Commenting on the changes, CIPFA pensions panel chair, Bob Summers, said: “Any measures intended to strengthen governance in public sector pensions should be welcomed. We at CIPFA look forward to exploring with the Pensions Regulator how existing governance arrangements and associated Codes of Practice and guidance, particularly in the sphere of the Local Government Pension Scheme, can be deployed to assist the Regulator in discharging these new responsibilities”.

However, Summers expressed some concern at elements of the bill which seek to centralise aspects of the Local Government Pension Scheme under the control of the Treasury,

“The LGPS is unique amongst UK public sector pension schemes in that there is a clear accountability link between local fund administrators and local Council Tax payers. The introduction of a third party that can influence funding strategy and the process by which employer contributions are set weakens that link and restricts the ability of the local fund administrator to manage the fund flexibly to suit local circumstances.”

DCLG’s former head of pensions Terry Crossley sought to allay fears about the wording of the bill, claiming it allowed for scheme-specific elements to be introduced in secondary legislation.
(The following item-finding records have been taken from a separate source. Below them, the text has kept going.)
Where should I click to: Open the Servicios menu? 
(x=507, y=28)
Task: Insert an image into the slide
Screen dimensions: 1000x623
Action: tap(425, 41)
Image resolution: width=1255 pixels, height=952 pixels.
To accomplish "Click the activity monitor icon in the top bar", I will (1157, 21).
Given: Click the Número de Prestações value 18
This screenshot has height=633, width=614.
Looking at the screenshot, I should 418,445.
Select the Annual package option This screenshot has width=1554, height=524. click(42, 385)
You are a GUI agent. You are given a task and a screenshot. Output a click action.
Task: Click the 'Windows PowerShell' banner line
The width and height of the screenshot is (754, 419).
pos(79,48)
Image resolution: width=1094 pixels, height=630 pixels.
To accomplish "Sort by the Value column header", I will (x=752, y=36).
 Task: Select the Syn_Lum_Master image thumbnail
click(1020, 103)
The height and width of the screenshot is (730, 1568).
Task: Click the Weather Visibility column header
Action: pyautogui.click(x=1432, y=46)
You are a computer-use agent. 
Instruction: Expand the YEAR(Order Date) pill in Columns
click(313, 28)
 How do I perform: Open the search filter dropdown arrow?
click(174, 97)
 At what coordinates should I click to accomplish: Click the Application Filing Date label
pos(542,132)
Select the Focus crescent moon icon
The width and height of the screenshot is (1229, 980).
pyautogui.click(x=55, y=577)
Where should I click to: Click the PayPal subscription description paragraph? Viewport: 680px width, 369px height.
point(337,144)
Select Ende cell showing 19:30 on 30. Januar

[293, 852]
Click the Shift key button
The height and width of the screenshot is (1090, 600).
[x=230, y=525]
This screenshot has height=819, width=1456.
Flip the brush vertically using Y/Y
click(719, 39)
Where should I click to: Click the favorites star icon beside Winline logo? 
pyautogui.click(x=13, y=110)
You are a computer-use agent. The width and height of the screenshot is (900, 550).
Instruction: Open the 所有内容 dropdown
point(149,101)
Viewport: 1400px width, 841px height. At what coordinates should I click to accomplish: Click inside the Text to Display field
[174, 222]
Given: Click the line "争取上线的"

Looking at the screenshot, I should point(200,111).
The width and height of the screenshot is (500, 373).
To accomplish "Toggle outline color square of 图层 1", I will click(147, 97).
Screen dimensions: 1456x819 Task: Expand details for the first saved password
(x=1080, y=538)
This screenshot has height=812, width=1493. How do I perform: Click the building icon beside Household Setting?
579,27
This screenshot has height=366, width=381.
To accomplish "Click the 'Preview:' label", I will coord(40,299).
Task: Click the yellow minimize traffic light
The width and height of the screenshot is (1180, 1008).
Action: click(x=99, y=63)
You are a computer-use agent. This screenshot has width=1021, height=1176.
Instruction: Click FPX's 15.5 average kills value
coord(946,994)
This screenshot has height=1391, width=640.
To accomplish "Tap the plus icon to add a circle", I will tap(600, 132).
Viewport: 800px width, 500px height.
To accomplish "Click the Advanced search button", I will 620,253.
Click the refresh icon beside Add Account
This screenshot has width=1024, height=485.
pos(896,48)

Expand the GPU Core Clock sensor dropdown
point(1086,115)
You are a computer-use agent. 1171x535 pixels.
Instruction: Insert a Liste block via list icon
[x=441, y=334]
“The real challenge for authorities, senior officers, elected members and ministers is going to be getting the governance and the cost management right and getting the right level of reforms into the bill in secondary legislation for the LGPS,” he said.

Christopher Berkeley of Pinsent Masons, the law firm behind Out-Law.com, cast doubt on the Government's forecast savings. The Treasury has said that the measures contained in the Bill, the final stage in its public sector pension reform programme, will save £65 billion over the next fifty years. The overall reform package will, it said, save an estimated £430bn.

"The fact that the change [in the measure of inflation] from RPI to CPI alone is said to amount to a saving of around £250bn - mind-boggling in itself - makes one wonder how much might have been saved if the Government had stuck to its guns on its original proposals," he said. "The elephant in the room is whether or not longevity improvements will continue apace; if they do then these savings - which are in any event no more than a finger in the wind because of the uncertainties around the component parts, can be expected to evaporate pretty quickly."

However, Berkeley acknowledged that – on paper at least - the Bill meant that the Government could continue to provide "a very valuable defined benefit pension offering" for public sector workers, which was "immeasurably better than the typical workplace pension now offered in the private sector".